A FortiGuard Labs Threat Analysis Report
During the past two months, I have been working on reverse engineering malware written in Golang. Go, also known as Golang, is a statically typed, compiled programming language designed at Google that is becoming more popular within the malware development community. In this blog, I will analyze a newly found Golang ransomware targeting Linux systems.
The sample being analyzed is a stripped ELF executable. A stripped executable can make reversing harder because you need to do extra work to restore symbols in the stripped binary. Thankfully, the redress tool can help us with this. Redress software is a tool for analyzing stripped Go binaries compiled with the Go compiler.
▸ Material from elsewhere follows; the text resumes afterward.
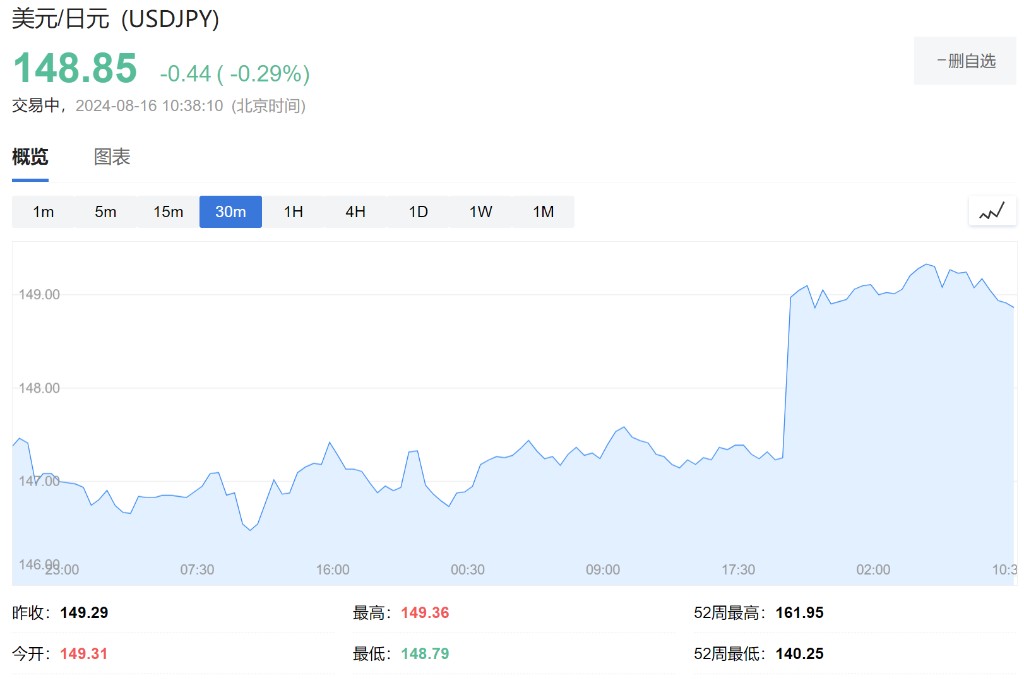Viewport: 1024px width, 679px height.
Task: Select the 5m interval
Action: click(x=105, y=212)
It extracts data from the binary, then uses it to reconstruct symbols and perform analysis.
The following is the output of analyzing this sample with the parameter “-src”.
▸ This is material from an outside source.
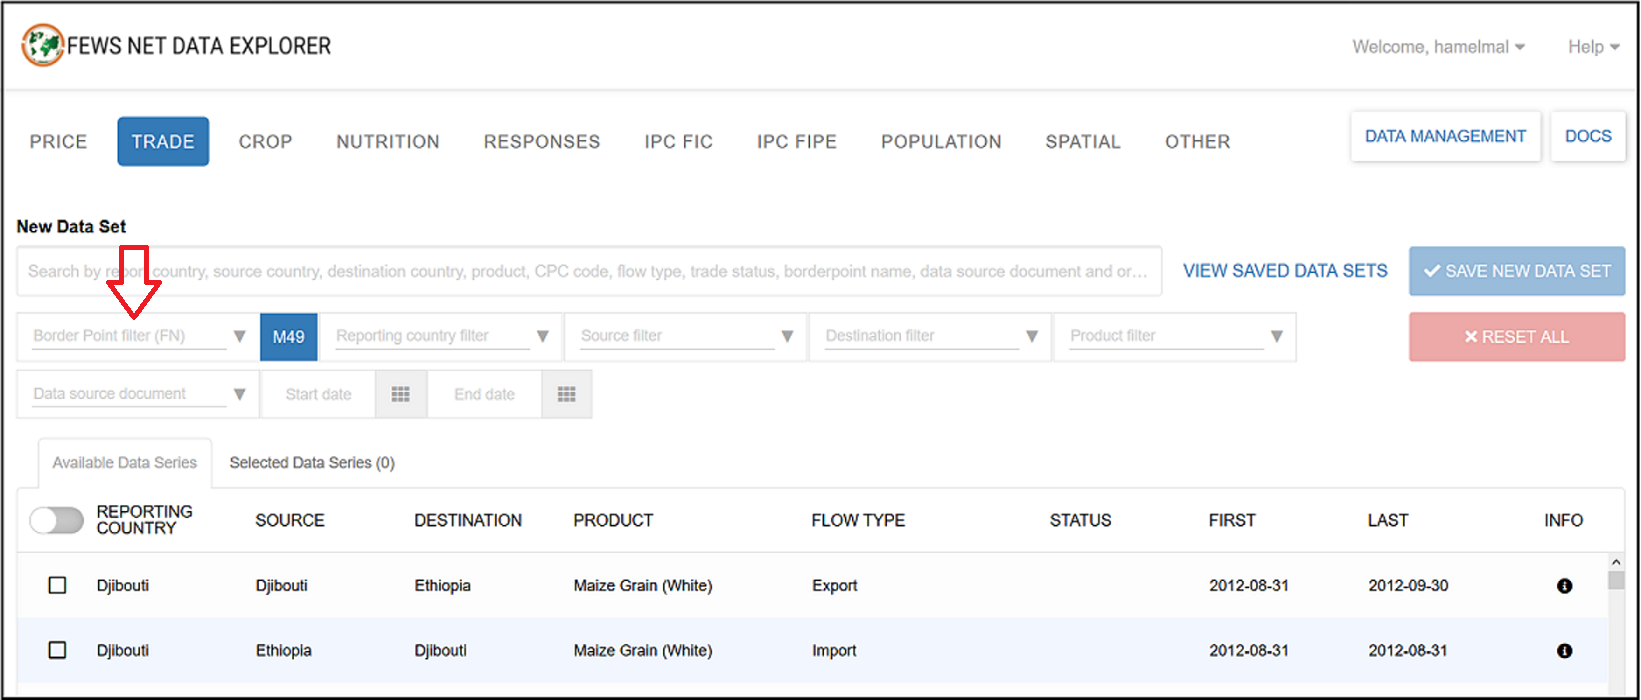Show info for Djibouti Import row
Screen dimensions: 1641x700
[x=1564, y=651]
As shown in Figure 1, we can see the malware’s source code includes three Go files, all implemented functions, as well as their code line numbers. From the name of some functions, we can guess this malware should be ransomware. However, the number of lines in the source code is just over 300. So this ransomware isn’t complicated and might be in its initial development stage.
Next, let’s start dynamic debugging in debugger. Here, I use Radare2 as the debugger. Radare2 is able to analyze stripped Go binary and restore symbols by issuing an analysis command – which is why I chose Radare2 as the debugger for this project instead of GDB in Linux.
I issued the command “aaa” in Radare2 to perform an automatic analysis, and in Figure 2 we can see that Radare2 restores and recognizes the function names and symbols names very well. It really helped me debug the Go binary more efficiently.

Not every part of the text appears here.